Abstract

To study abnormal spatial patterns of muscle activation in hemiparetic stroke, we compared EMG activity in paretic and contralateral elbow and shoulder muscles of 10 hemiparetic subjects during 1.5-s voluntary isometric contractions, against five to eight different loads. Isometric forces were generated in eight directions, referenced to a plane orthogonal to the long axis of the forearm, and were recorded by a three degrees of freedom load cell, mounted at the wrist. Surface and intramuscular EMGs of six elbow and six shoulder muscles were recorded from both impaired and contralateral upper extremities of each subject. The spatial characteristics of EMG activation of individual muscles were summarized using two measures. The first, called the 'net resultant EMG vector' is a new measure which calculated the vector sum of EMG magnitudes for each of the eight directions, and the second, index of EMG focus, is a measure of the range of EMG activation recorded for each load level. Use of these measures permitted us to describe spatial EMG characteristics quantitatively, which has not been done previously. We observed consistent and statistically significant shifts in the resultant EMG vector directions in the impaired limb, especially in shoulder and other proximal muscles. Significant increases in the angular range of EMG activity were also identified and were most evident at the elbow.

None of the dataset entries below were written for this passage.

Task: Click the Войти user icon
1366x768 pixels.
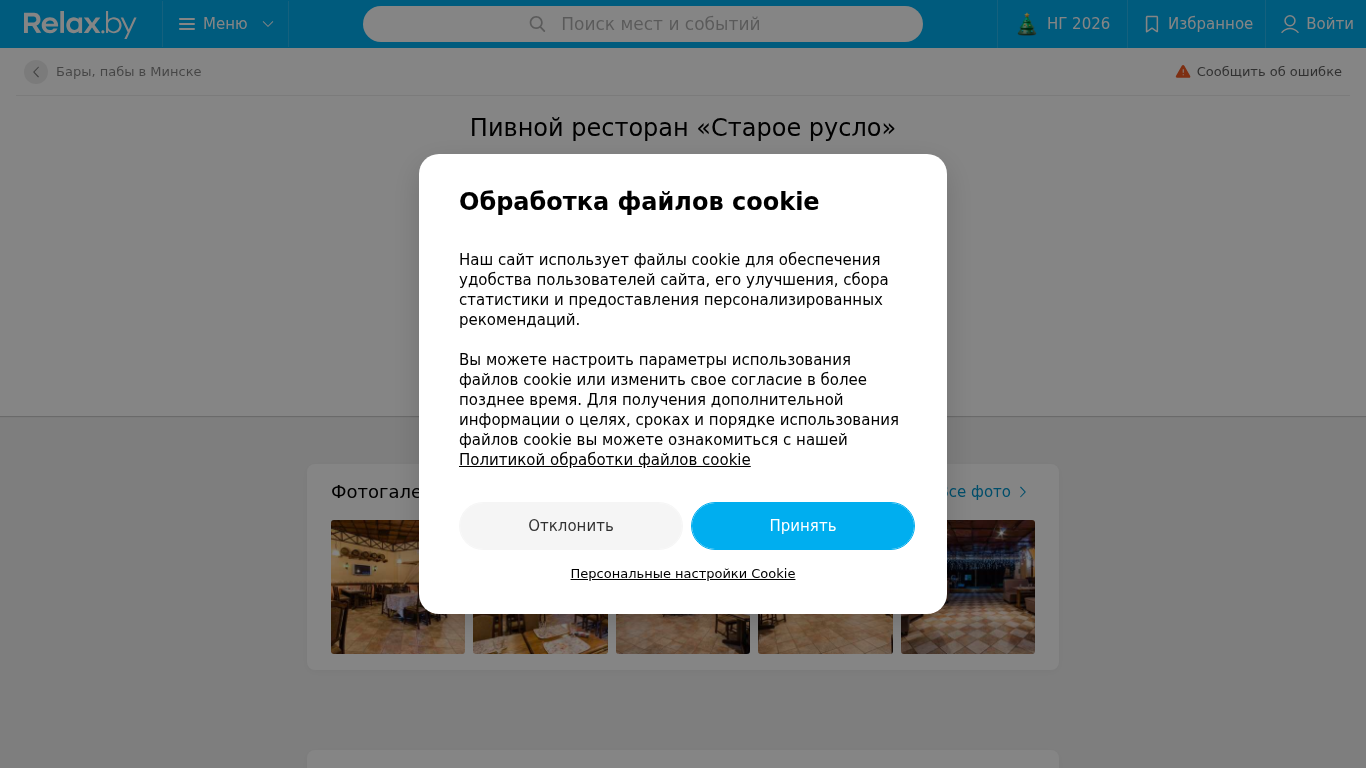Action: [x=1290, y=24]
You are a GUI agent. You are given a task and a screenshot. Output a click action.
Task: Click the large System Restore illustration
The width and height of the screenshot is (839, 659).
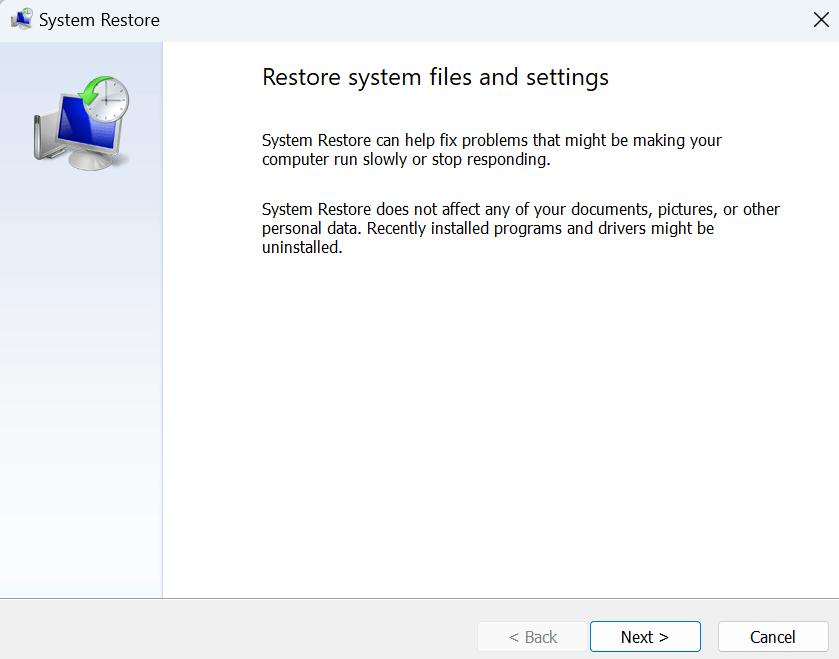pyautogui.click(x=81, y=121)
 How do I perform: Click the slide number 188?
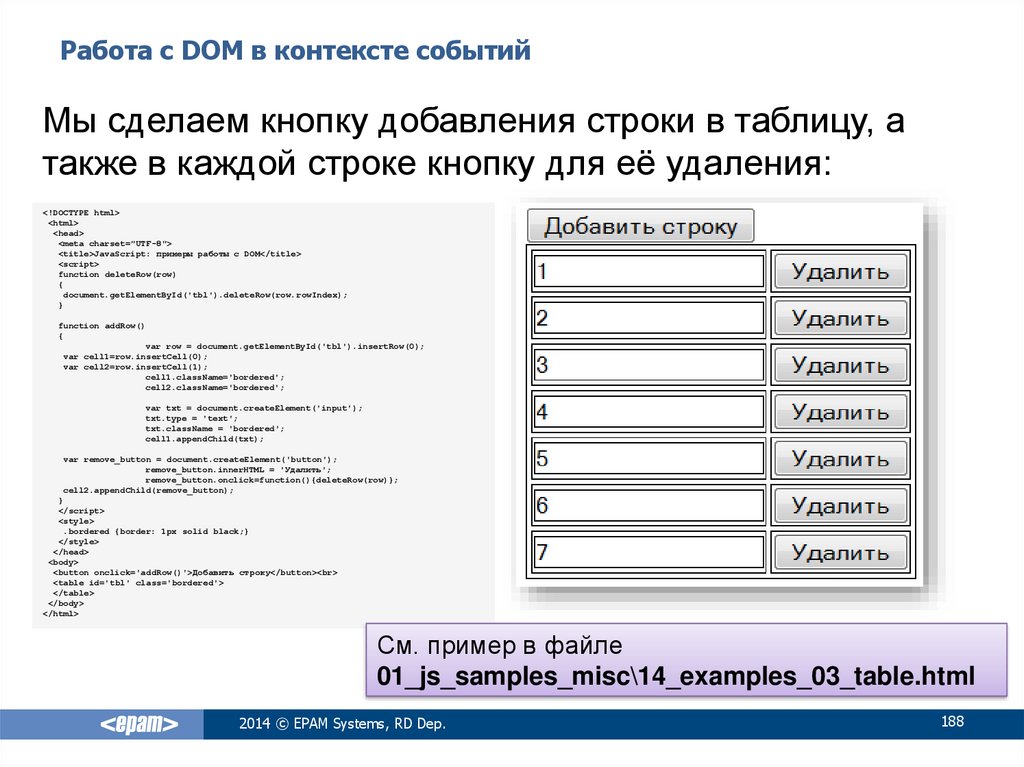(951, 721)
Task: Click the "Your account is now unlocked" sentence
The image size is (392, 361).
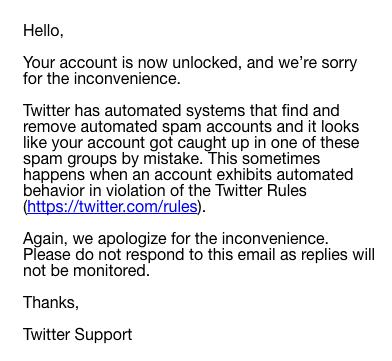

Correlation analysis techniques were used to assess the degree of coactivation of different muscle pairs. There were consistent EMG coactivation patterns observed across all subjects (both normal and hemiparetic). However, in spasticparetic limbs, additional novel coactivational relationships were also recorded, especially between elbow flexors/shoulder abductors and elbow extensors/shoulder adductors. These novel coactivation patterns represent a reduction in the number of possible muscle combinations, or in the number of possible 'synergies' in the paretic limb of the stroke subject. This reduction in number of 'synergies' could result from a loss of descending command options; from an increased reliance on residual, descending brainstem pathways (such as the reticulospinal and vestibulospinal projections); from changes in spinal interneuronal excitability; or from a combination of several of these factors. The relative merits of these hypotheses are addressed.